03/08/2013 11:56:00 AM
Mike Hornick

Gladstone LandInvestment firm Gladstone Land Corp. has raised $45 million in an initial public stock offering and plans to expand farmland acquisitions beyond California and Florida.

The company, which specializes in row crop vegetable and fruit properties, owns 12 farms — 1,631 acres — valued at $75 million in the two states.

The company is seeking properties in Georgia, North Carolina, Michigan, New Jersey, Oregon and Washington, said David Gladstone, chief executive officer.

The stock is listed on NASDAQ and trades under the symbol LAND. On top of the $45 million raised in the Jan. 28 offering, McLean, Va.-based Gladstone Land plans to borrow $90 million more for land purchases.

The company also plans to hire a California-based acquisitions managing director to handle properties there and in Oregon and Washington.

“Now that we have more money, we’re going to have to staff up pretty substantially,” Gladstone said.
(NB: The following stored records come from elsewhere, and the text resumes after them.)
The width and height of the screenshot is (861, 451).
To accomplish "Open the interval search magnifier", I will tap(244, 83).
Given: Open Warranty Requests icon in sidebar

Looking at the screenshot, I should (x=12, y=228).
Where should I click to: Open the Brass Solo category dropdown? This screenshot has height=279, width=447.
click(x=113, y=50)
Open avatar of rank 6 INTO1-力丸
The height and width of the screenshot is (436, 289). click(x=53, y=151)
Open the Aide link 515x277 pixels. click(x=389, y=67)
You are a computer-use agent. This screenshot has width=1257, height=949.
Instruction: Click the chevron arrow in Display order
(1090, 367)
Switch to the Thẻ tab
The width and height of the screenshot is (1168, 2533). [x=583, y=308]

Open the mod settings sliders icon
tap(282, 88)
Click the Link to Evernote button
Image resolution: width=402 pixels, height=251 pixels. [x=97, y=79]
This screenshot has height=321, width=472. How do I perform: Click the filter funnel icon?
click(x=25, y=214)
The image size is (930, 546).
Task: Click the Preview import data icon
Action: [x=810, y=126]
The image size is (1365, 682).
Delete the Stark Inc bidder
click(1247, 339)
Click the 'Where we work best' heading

Gladstone, who has a background in the berry industry, sees farmland as a source of stable income and appreciation for shareholders. His first grower tenant was Dole Berry in 2004. Tenants lease on a triple-net basis and cover maintenance, utilities and property related costs.

There are no immediate plans to consider grain, tree or vine properties, but those are a long-term goal.

“Row crops have a lower risk profile,” said Bill Frisbie, principal. “Grains are commodity crops subject to global influences.

“Crops we’re focused on have lower risks than vines and trees because a grower can rotate crops based on market conditions or come back with a new crop next year if he loses this year’s.”

Gladstone tenants have grown strawberries, raspberries, lettuce, cabbage, radicchio, cantaloupes, watermelons, okra, peas and grape tomatoes. Part of the attraction of Michigan, New Jersey and the Pacific Northwest is blueberry production.

Initial contacts often come through growers asking the company to buy an adjacent property and lease it to them, Gladstone said.

“Many farmers, big or small, don’t wish to tie up their capital in owning real estate,” he said. “They make much more putting it to work in growing.”

When land is exchanged for shares, taxes aren’t due until the shares are sold. For properties with multiple owners, that offers a way to avoid disputes between those seeking immediate cash and those satisfied with the shares and dividends, Gladstone said.